Un reencuentro después de aproximadamente 30 años llevó a Julieta Díaz a revisar una historia que había quedado detenida en su adolescencia. En el podcast Lesboteca, la intérprete recordó el enamoramiento que sintió a los 17 por una colega dos años mayor, cuya identidad prefirió mantener en reserva.

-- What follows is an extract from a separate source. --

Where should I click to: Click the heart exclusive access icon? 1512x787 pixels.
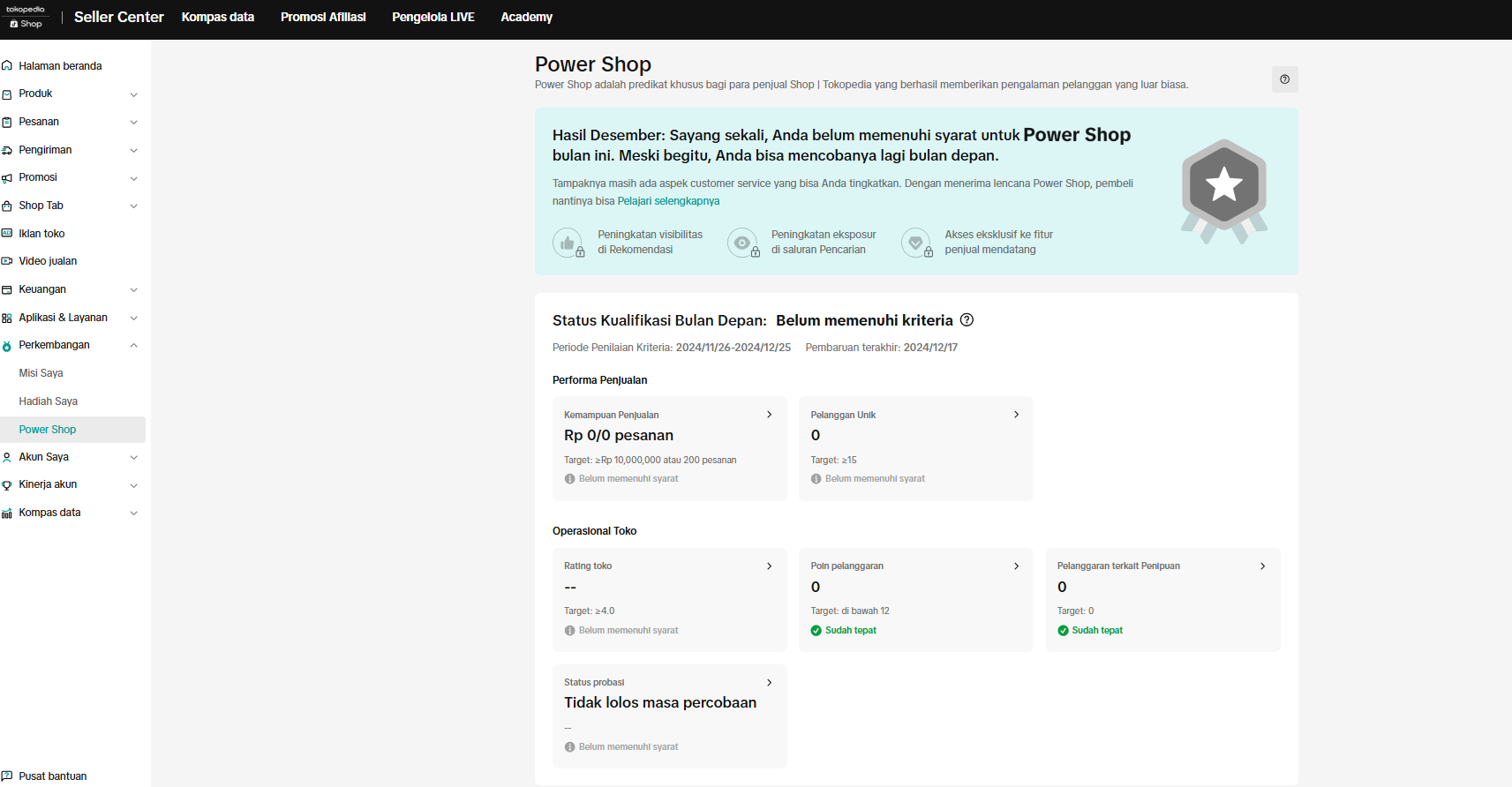(915, 243)
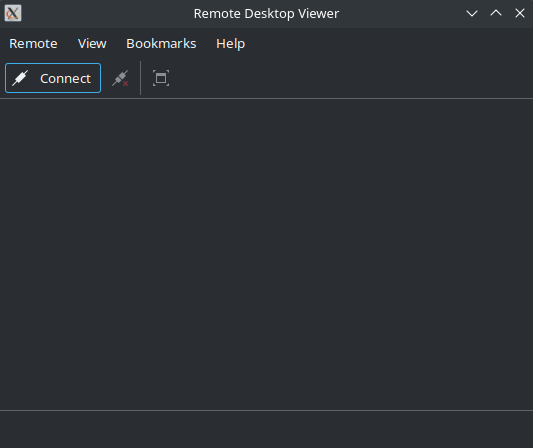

El vínculo nació cuando ambas comenzaban sus carreras y compartían un equipo de trabajo. Antes de reconocer cualquier atracción, la admiración artística fue lo que despertó su interés: “Ella tenía un sentido del humor alucinante, era muy inteligente. Era brillante como actriz, tenía un estar en la escena increíble, tenía mucha presencia, era buena actriz... Yo estaba medio fascinada con ella como actriz, pero no registraba mucho...”
Con el tiempo, aquella fascinación se convirtió en una amistad cada vez más cercana. Al recordar una visita a la casa de su compañera, admitió que ya existía una sensación que entonces no pudo interpretar: “Era mi preferida, era la que más me gustaba cómo actuaba y era mi mejor amiga del equipo de laburo. Inclusive en algún momento fui a la casa. Tengo un recuerdo muy vivido de estar en la casa con ella, las dos, y algo como de una excitación, pero no había una cosa del deseo de decir: ‘Necesito besarla, necesito tocarla’. Yo siento que ahora quizás me lo reprimí y en ese momento sí lo sentía”.
Aunque esa historia no avanzó durante su adolescencia, Julieta Díaz aseguró que siempre tuvo claridad sobre la posibilidad de sentirse atraída por otra mujer. “Yo siempre decía que sabía que en algún momento iba a estar con una mujer, pero no es que necesitaba probar... Tenía la certeza de que me va a gustar, no es que tenía curiosidad”, explicó.
El contacto entre las dos se perdió durante años, hasta que volvieron a encontrarse y mantuvieron una conversación profunda. Esa charla terminó en un beso que describió sin dramatismo: “Fue muy amoroso, muy hermoso”. También decidió contarle lo que había significado en su vida: “Yo le dije que era una persona muy especial para mí. Había algo que para mí era re loco”.
El encuentro no derivó en una relación, pero permitió que aquel sentimiento adolescente tuviera una expresión concreta. La actriz lo definió como “Una historia platónica que, después de muchos años, pudo transformarse en un momento real”. Más allá de su corta duración, Julieta Díaz destacó el efecto personal de ese reencuentro: “Fue muy importante para mí, porque me permitió reencontrarme con una parte de mi historia y de mi deseo”.
La experiencia le permitió comprender con otra perspectiva lo que había sentido a los 17 años. Julieta Díaz mantuvo en secreto el nombre de la colega y aseguró que nunca volvió a experimentar algo similar por otra mujer, pero reconoció que aquel beso ocupó un lugar decisivo dentro de su historia personal.